Depuis 2004, la société PARISTRANS a en effet perdu 7 clients principaux qui représentaient plus de 85 % du chiffre d'affaires (Hayward Pool, Horiba / Abx diagnostic, Man / Neoplan, Bio Méfieux, Bayer, Philips, Mazet).
Ces clients ont été récupérés par la société PAMAFRANCE qui s'est établie dans des bureaux mitoyens de la société PARISTRANS à Saint-Vulbas et a débauché 90 % du personnel PARISTRANS.
En 2005, les pertes de la société se sont élevées à 178. 121 €.
En qualité de directeur général charge du développement commercial, il était de votre responsabilité de mettre tous les moyens nécessaires en place pour conserver les clients de la société.
Or, vous avez fait preuve d'inertie et vous n'avez pris aucune mesure susceptible de remédier à la situation.
Lors de notre entretien du 1er août 2006, vous n'avez apporté aucune justification à votre comportement et à votre manque de professionnalisme.
Nous ne pouvons accepter un tel manque de rigueur de la part d'un collaborateur exerçant des fonctions aussi stratégiques que les vôtres.
La réception de la présente notification de licenciement marquera le point de départ de votre préavis de trois mois.
Compte tenu de la situation, nous vous informons que vous êtes exonéré d'activité pendant votre préavis qui vous sera rémunéré. "
M. X... a été licencié en raison de la perte de sept clients et de pertes financières subies par la société PARISTRANS ; l'insuffisance professionnelle n'est pas mentionnée comme motif de licenciement et les griefs de négligence, d'inertie et de manque de rigueur qui lui sont adressés devraient être qualifiés, s'ils étaient établis, de " fautes " disciplinaires.
La société ne saurait sérieusement soutenir qu'elle n'a eu connaissance de ces pertes postérieurement au mois de mai 2006, alors que le 2 mars 2006, M. NARBONNE, président directeur général de la société LTI, dont la société PARISTRANS est une des filiales, écrivait à un salarié :
" Il est vrai que les résultats de PARISTRANS ne portent pas à donner des augmentations. "

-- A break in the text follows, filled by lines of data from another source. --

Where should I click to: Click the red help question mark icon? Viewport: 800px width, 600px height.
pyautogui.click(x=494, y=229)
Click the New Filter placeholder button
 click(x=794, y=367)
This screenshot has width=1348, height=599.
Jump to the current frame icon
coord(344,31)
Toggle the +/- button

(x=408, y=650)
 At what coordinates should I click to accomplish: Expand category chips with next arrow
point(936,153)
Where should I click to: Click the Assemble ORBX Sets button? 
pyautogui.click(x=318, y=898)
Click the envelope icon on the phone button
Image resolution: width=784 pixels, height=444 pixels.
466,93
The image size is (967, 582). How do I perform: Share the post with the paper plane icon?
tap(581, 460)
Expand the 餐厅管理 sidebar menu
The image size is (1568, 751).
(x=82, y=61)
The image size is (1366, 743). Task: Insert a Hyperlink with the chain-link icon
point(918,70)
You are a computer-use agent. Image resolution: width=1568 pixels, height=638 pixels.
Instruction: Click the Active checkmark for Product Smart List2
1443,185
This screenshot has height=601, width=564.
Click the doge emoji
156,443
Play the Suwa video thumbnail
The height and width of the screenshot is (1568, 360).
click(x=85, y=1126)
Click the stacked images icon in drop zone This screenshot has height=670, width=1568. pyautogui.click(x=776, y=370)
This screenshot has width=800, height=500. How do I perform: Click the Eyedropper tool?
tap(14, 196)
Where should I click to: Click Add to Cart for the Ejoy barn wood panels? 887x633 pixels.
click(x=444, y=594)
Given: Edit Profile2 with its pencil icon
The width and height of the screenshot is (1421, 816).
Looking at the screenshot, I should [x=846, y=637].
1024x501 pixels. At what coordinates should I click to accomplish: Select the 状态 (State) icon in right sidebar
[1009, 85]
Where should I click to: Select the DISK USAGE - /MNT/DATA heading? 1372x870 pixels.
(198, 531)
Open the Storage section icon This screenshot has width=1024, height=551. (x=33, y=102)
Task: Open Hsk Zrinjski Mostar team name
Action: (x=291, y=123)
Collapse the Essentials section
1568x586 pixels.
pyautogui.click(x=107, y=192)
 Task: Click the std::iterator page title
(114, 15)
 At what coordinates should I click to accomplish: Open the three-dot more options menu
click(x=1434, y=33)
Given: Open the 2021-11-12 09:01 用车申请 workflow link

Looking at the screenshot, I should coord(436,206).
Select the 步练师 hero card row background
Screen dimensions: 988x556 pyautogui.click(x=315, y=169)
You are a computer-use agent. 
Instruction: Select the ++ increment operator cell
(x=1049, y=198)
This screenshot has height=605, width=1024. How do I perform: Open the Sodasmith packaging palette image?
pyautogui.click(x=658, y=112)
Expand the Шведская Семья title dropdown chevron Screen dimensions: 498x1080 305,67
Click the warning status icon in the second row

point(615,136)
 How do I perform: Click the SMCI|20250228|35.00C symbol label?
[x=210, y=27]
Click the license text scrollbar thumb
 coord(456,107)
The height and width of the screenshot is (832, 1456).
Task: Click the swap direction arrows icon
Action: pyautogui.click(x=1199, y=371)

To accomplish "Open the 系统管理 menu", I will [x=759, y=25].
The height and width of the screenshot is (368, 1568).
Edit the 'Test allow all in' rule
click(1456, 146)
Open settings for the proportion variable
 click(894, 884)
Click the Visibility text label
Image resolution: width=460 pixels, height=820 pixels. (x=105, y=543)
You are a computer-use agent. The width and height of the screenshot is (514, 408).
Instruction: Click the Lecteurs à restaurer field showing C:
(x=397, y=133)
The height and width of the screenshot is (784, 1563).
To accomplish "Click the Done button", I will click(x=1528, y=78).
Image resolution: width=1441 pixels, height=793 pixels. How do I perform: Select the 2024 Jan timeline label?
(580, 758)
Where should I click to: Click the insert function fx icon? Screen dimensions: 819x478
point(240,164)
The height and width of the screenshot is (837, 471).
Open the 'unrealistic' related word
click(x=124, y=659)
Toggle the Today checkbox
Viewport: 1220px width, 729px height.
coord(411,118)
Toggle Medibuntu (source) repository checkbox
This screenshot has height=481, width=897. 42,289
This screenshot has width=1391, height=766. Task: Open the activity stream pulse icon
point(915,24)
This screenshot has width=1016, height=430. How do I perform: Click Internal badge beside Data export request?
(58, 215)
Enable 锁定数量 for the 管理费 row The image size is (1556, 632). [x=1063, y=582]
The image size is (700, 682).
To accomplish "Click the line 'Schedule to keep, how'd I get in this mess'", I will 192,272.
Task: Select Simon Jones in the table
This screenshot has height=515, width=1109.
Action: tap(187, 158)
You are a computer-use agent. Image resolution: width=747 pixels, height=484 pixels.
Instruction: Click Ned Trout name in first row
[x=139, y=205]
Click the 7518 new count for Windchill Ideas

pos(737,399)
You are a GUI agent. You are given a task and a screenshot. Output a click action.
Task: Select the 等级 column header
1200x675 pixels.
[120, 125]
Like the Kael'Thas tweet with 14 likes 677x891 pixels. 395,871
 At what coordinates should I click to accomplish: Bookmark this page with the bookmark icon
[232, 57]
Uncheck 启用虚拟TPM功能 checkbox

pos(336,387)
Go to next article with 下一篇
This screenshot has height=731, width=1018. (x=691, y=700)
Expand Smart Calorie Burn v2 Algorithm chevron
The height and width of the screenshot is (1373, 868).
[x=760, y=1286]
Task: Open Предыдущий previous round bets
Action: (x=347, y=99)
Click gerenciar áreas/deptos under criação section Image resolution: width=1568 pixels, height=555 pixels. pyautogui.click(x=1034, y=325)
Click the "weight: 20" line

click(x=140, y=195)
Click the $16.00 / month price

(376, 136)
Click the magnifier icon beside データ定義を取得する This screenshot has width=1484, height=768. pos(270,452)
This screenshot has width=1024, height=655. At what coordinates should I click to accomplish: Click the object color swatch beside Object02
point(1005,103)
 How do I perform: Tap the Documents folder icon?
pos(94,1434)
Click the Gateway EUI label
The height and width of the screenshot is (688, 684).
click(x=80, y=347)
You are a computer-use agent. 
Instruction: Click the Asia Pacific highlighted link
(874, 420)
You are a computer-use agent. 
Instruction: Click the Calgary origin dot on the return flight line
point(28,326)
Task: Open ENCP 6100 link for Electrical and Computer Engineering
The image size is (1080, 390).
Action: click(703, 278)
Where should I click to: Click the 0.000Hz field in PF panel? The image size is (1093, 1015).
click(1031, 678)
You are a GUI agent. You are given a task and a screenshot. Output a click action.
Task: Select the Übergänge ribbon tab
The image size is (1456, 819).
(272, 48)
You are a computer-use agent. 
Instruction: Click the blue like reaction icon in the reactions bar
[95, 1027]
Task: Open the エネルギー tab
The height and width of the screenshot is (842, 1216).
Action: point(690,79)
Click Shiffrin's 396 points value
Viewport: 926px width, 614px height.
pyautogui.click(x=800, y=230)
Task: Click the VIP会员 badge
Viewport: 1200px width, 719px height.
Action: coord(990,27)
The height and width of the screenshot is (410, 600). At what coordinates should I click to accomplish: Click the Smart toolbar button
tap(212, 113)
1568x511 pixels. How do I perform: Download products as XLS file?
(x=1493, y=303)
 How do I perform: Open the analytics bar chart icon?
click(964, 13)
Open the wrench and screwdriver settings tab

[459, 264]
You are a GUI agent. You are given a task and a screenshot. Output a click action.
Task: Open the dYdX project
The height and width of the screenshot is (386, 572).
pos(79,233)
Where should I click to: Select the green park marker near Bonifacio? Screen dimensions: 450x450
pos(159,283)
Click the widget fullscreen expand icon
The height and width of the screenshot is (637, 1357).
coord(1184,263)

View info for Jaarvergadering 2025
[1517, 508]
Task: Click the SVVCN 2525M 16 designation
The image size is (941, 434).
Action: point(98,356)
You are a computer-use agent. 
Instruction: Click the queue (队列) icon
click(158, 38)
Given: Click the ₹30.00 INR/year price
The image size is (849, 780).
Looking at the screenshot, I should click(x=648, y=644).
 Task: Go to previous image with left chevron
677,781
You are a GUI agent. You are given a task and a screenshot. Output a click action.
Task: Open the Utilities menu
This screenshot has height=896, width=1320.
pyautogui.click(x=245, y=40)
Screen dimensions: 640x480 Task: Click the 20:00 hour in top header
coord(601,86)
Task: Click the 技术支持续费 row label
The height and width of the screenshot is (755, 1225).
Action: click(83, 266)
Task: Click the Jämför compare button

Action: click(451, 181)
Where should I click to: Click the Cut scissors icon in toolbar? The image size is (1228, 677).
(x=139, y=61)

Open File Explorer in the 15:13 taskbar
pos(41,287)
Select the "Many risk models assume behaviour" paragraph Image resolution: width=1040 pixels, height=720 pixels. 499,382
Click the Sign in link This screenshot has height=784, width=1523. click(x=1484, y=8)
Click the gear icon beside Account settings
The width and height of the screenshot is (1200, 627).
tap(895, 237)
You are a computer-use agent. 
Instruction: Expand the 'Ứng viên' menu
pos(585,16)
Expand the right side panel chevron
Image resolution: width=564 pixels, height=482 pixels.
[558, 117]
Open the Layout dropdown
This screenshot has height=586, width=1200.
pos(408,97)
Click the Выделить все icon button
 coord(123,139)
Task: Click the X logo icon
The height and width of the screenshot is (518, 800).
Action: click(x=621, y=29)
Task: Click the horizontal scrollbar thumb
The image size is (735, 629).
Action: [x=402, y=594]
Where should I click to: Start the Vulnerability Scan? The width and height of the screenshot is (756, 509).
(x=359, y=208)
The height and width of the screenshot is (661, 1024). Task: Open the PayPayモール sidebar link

De plus, il n'est pas possible au vu des pièces produites, et même au vu de l'attestation de Mme B...qui déplore l'inefficacité de M. X..., d'imputer à ce dernier la responsabilité des mauvais résultats constatés pour l'année 2005 alors que ceux-ci s'expliquent en partie par l'imputation sur la société PARISTRANS de factures injustifiées dont il n'est pas établi que pour cette année considérée des conventions avaient été passées entre la société LTI et la société PARISTRANS.
Le licenciement de M. X... est en conséquence dépourvu de cause réelle et sérieuse, et la décision doit être réformée.
Compte tenu de la rémunération de M. X..., de son ancienneté telle qu'arrêtée dans le présent arrêt, et des circonstances de son licenciement, il convient de lui allouer, à titre de dommages-intérêts, la somme de 40. 000 €.
L'équité et les circonstances de la cause justifient qu'il soit alloué à M. X... la somme de 1. 000 € sur le fondement de l ‘ article 700 du nouveau Code de procédure civile.
PAR CES MOTIFS
LA COUR
Réforme la décision entreprise ;
Condamne la société PARISTRANS à régler à M. X... les sommes de :
• 23. 792, 23 € à titre de rappel de l'indemnité de licenciement,
• 40. 000 € à titre de dommages-intérêts pour licenciement abusif,
• 300 € à titre de dommages-intérêts pour violation de l'article L. 933-6 du Code du travail,
• 1. 000 € sur le fondement de l ‘ article 700 du nouveau Code de procédure civile,
Ordonne le remboursement par la société PARISTRANS aux organismes concernés des indemnités de chômage versées à M. X... du jour du licenciement au jour de l'arrêt dans la limite de six mois ;
Condamne la société PARISTRANS aux dépens.